▸ **WHAT IS EXPECTED**: Produce a faithful copy of the data, one that leaves out the pictures.

▸ **DATASET RECORDS**:
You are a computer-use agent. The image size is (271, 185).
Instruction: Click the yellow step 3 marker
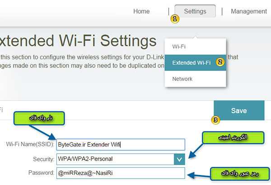click(x=215, y=120)
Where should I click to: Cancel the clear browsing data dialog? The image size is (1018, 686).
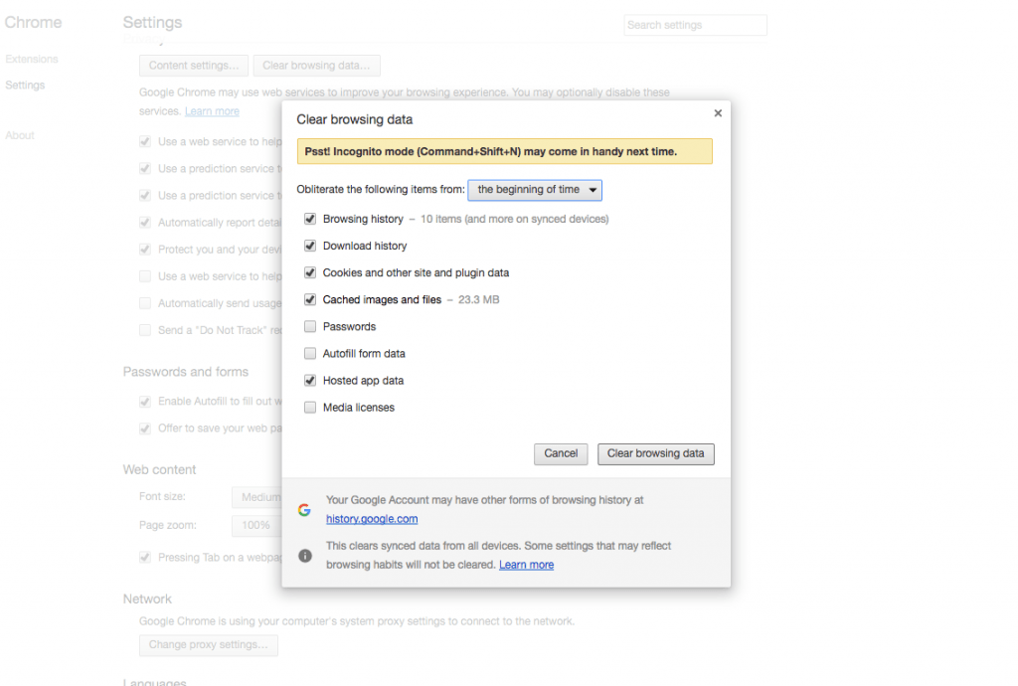click(560, 453)
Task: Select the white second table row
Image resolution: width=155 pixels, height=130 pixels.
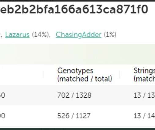Action: (77, 116)
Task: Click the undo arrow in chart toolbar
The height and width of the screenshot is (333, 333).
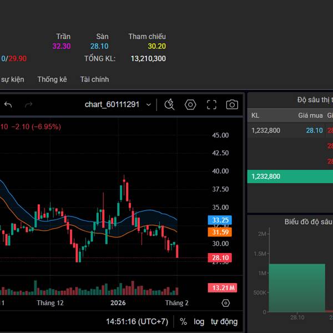Action: click(8, 105)
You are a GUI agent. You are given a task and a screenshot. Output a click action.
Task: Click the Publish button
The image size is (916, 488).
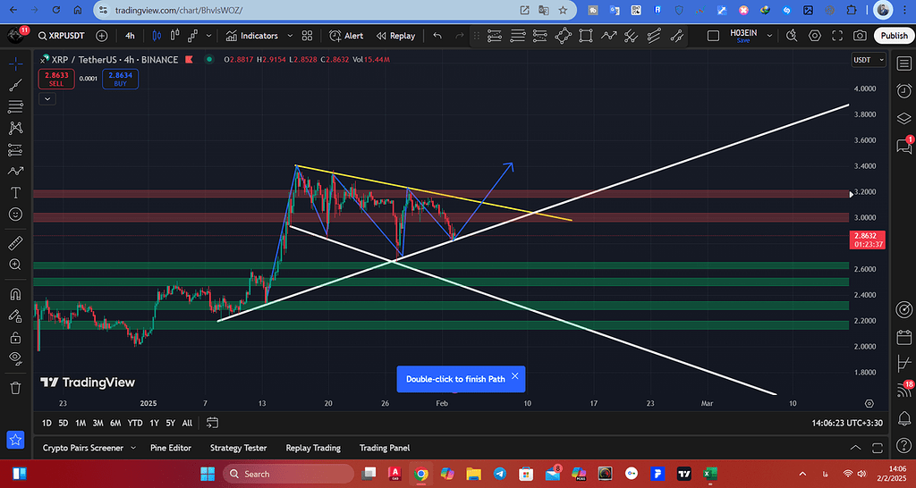[893, 36]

▸ **WRITTEN ANSWER**:
You are a computer-use agent. The image size is (271, 185).
Instruction: Click the yellow step 3 marker
click(x=215, y=120)
Where should I click to: Cancel the clear browsing data dialog? The image size is (1018, 686).
click(560, 453)
Task: Select the white second table row
Image resolution: width=155 pixels, height=130 pixels.
Action: (77, 116)
Task: Click the undo arrow in chart toolbar
The height and width of the screenshot is (333, 333).
Action: click(8, 105)
You are a GUI agent. You are given a task and a screenshot. Output a click action.
Task: Click the Publish button
The image size is (916, 488).
[893, 36]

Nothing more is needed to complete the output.